Corona peut être perçue, du point de vue de sciences pures, comme quelque chose à combattre et endiguer au p. c., à abattre ou neutraliser coûte que coûte, le plus tôt et aussi durablement ou définitivement que possible.

Par contre, à l’aune d’humanités, covidixneuf peut, inversement, être considérée comme une rare opportunité. Telle une amie, quoi, permettant notamment de revisiter nos finalités de vie ou… d’en désigner de véritables.

Un sage, décédé il y a sept ans, répétait qu’il faut vivre avec ce qu’on a, avec ce qui nous reste. Or, Corona enlève peu eu égard à ce qu’elle laisse. Voire en prodigue peut-être même plus qu’elle n’en ôte.

L’an dernier, quels principaux griefs avaient le plus cours? Le climat. Ah, ces avions qui polluent! Le transport en commun: ah, cette ligne orange où l’on est entassés à s’en faire écraser! Eh bien, covidixneuf a fait réduire, comme par enchantement, plus que significativement, et le nombre d’avions en l’air et le nombre de passagers en trop sur la ligne orange… Et ce en moins de deux. Finie, congestion routière ou passagère. Et place à cogestion. Pas « beau », ça ?

Il faut savoir apprécier les bienfaits d’avènements malheureux… bénéfiques.

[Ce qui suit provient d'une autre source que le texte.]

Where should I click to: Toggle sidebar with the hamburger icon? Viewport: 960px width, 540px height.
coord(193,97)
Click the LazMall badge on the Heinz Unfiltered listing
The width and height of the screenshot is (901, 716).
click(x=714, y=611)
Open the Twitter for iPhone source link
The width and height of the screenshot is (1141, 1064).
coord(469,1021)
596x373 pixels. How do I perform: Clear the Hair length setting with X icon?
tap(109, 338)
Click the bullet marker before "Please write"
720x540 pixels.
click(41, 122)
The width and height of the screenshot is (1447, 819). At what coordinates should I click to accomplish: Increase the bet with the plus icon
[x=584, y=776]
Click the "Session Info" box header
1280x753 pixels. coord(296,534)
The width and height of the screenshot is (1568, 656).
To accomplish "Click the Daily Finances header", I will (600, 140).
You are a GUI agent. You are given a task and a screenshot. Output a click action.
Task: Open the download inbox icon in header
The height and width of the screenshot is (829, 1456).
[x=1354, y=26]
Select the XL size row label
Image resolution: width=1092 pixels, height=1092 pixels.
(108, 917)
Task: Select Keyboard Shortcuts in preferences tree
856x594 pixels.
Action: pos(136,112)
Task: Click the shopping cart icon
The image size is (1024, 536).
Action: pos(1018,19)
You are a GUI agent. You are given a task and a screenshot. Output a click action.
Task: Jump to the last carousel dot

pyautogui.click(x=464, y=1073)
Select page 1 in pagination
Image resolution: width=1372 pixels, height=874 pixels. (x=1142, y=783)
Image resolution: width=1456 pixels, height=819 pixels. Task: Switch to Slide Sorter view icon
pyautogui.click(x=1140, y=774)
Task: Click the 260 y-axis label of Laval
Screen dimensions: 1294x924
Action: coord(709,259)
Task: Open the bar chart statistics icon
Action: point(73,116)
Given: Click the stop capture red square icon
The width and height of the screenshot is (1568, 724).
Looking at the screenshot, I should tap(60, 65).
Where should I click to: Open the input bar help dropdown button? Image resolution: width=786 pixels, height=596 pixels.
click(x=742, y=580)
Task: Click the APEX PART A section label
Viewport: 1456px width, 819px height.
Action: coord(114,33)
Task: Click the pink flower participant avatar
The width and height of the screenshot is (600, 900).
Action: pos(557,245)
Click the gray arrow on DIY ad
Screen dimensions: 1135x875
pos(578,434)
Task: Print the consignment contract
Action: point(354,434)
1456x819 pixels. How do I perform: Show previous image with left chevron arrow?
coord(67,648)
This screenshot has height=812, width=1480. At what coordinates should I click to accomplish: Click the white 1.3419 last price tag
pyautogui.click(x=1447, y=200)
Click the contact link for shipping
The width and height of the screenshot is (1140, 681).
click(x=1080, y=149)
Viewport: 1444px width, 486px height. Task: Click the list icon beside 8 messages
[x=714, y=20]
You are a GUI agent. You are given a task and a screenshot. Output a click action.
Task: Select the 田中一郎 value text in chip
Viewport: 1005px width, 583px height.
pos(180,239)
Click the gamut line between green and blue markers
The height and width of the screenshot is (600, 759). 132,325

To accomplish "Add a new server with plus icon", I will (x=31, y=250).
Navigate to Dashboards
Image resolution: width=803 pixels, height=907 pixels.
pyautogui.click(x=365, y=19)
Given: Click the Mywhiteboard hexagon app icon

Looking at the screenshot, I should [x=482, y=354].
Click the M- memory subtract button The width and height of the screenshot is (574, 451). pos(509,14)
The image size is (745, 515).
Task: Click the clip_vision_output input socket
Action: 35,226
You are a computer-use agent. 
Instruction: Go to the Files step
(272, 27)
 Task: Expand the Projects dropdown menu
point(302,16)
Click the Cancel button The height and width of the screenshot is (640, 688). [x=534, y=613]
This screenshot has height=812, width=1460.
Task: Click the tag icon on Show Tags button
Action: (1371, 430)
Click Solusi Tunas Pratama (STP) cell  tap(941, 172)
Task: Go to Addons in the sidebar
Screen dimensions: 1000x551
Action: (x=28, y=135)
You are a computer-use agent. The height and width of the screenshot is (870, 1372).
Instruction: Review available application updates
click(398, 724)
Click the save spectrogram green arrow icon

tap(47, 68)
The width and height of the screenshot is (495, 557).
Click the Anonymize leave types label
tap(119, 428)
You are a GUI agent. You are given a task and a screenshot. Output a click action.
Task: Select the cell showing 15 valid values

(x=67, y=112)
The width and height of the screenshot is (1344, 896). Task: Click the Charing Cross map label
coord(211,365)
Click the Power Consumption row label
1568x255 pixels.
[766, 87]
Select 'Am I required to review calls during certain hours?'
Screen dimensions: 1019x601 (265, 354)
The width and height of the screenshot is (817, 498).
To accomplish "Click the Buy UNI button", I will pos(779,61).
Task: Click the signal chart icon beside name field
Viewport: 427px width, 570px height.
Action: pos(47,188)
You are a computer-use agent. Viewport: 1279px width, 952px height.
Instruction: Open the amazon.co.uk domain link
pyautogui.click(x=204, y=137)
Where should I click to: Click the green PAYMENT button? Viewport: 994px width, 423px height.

Même chose peut être avancée relativement aux hécatombes n’en finissant plus en CHSLD. Corona aura permis d’enfin faire prendre conscience, cruellement, que ç’a aucun sens le traitement réservé aux personnes âgées.

Morale? Le mal a du bon, les maux, si graves soient-ils, peuvent faire éminemment de bien, souvent.